> Supplied entries:
BEGIN

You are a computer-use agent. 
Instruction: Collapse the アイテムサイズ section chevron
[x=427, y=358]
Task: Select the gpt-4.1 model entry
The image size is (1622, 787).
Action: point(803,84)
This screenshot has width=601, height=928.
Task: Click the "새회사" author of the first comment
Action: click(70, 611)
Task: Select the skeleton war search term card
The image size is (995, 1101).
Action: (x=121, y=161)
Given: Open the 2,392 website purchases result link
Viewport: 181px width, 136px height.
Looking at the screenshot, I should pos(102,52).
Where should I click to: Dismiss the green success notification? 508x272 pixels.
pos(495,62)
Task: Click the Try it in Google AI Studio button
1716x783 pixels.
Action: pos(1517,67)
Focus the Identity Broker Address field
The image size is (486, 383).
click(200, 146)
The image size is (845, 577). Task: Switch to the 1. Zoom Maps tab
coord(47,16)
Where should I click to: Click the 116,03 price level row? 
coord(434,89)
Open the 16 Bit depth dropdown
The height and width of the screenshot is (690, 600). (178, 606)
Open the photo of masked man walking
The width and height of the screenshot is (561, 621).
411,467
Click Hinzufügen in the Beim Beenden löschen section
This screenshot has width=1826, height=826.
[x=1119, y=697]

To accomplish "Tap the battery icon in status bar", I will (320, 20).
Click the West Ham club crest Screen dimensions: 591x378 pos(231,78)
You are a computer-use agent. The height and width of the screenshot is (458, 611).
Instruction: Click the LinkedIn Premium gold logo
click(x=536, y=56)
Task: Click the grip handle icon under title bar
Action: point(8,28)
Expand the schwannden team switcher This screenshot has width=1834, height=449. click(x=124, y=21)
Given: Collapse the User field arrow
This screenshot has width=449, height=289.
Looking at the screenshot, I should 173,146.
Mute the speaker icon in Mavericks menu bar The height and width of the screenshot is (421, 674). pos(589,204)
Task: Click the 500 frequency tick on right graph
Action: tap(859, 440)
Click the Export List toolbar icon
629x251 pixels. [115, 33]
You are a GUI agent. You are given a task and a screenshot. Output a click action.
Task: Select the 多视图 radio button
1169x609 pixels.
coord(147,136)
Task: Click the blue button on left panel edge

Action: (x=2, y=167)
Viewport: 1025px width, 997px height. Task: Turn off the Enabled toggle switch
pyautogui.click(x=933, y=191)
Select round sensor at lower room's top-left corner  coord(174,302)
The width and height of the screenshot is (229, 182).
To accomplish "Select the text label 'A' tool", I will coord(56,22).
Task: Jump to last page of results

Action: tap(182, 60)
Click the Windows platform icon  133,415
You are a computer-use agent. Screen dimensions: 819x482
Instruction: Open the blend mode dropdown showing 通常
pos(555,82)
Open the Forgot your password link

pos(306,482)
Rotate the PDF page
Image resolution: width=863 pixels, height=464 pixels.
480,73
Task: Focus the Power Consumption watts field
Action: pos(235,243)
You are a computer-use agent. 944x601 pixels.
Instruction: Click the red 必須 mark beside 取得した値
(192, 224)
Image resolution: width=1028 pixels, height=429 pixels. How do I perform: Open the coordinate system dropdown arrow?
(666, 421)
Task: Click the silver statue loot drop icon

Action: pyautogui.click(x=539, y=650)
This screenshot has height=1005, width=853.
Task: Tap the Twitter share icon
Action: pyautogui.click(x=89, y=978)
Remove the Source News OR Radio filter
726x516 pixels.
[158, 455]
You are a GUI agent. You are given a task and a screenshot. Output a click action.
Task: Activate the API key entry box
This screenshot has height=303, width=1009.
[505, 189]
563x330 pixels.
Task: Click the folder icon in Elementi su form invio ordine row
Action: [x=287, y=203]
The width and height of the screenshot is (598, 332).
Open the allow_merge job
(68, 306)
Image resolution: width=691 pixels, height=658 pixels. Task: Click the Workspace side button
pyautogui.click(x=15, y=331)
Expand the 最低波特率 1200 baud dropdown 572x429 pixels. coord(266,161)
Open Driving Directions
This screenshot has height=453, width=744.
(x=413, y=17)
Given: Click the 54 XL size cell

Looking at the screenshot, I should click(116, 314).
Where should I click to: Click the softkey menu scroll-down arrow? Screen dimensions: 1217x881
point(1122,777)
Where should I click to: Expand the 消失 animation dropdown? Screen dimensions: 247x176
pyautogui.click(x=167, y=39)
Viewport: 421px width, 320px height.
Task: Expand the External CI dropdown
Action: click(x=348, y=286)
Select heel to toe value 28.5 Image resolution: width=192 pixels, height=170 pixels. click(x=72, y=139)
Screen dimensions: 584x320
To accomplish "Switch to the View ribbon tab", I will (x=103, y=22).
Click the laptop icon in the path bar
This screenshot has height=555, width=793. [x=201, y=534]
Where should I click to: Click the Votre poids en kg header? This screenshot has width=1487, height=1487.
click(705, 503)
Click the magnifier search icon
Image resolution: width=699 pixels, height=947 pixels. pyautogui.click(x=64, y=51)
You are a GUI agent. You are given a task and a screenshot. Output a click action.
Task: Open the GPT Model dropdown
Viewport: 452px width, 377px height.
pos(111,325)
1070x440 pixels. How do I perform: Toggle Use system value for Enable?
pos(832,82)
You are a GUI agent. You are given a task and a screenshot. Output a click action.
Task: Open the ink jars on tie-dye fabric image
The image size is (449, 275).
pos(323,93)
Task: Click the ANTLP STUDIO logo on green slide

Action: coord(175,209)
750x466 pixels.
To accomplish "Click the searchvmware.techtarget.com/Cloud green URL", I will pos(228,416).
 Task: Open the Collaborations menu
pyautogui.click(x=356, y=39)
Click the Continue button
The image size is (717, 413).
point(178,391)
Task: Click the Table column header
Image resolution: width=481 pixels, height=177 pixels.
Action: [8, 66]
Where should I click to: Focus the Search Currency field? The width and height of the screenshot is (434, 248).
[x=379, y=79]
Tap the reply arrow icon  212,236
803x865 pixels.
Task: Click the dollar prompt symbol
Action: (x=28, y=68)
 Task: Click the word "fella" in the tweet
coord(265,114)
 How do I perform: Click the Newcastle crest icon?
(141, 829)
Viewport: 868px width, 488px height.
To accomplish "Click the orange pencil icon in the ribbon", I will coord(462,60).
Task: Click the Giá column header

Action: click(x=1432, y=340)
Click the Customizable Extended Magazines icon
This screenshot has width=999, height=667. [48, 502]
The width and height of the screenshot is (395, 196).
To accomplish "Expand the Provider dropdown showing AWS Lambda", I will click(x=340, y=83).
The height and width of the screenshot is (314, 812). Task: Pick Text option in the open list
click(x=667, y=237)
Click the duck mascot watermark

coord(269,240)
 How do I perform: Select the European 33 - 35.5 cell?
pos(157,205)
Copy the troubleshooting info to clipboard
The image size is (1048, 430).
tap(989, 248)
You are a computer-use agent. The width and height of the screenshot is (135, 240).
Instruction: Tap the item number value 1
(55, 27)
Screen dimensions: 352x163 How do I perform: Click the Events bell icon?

END

> Your instructions:
Among the lines above, repeat exactly those from the line with "Click the laptop icon in the path bar" to the line with "The width and height of the screenshot is (395, 196).", counting both ends.

> The answer:
Click the laptop icon in the path bar
This screenshot has height=555, width=793. [x=201, y=534]
Where should I click to: Click the Votre poids en kg header? This screenshot has width=1487, height=1487.
click(705, 503)
Click the magnifier search icon
Image resolution: width=699 pixels, height=947 pixels. pyautogui.click(x=64, y=51)
You are a GUI agent. You are given a task and a screenshot. Output a click action.
Task: Open the GPT Model dropdown
Viewport: 452px width, 377px height.
pos(111,325)
1070x440 pixels. How do I perform: Toggle Use system value for Enable?
pos(832,82)
You are a GUI agent. You are given a task and a screenshot. Output a click action.
Task: Open the ink jars on tie-dye fabric image
The image size is (449, 275).
pos(323,93)
Task: Click the ANTLP STUDIO logo on green slide

Action: coord(175,209)
750x466 pixels.
To accomplish "Click the searchvmware.techtarget.com/Cloud green URL", I will pos(228,416).
 Task: Open the Collaborations menu
pyautogui.click(x=356, y=39)
Click the Continue button
The image size is (717, 413).
point(178,391)
Task: Click the Table column header
Image resolution: width=481 pixels, height=177 pixels.
Action: [8, 66]
Where should I click to: Focus the Search Currency field? The width and height of the screenshot is (434, 248).
[x=379, y=79]
Tap the reply arrow icon  212,236
803x865 pixels.
Task: Click the dollar prompt symbol
Action: (x=28, y=68)
 Task: Click the word "fella" in the tweet
coord(265,114)
 How do I perform: Click the Newcastle crest icon?
(141, 829)
Viewport: 868px width, 488px height.
To accomplish "Click the orange pencil icon in the ribbon", I will coord(462,60).
Task: Click the Giá column header

Action: click(x=1432, y=340)
Click the Customizable Extended Magazines icon
This screenshot has width=999, height=667. [48, 502]
The width and height of the screenshot is (395, 196).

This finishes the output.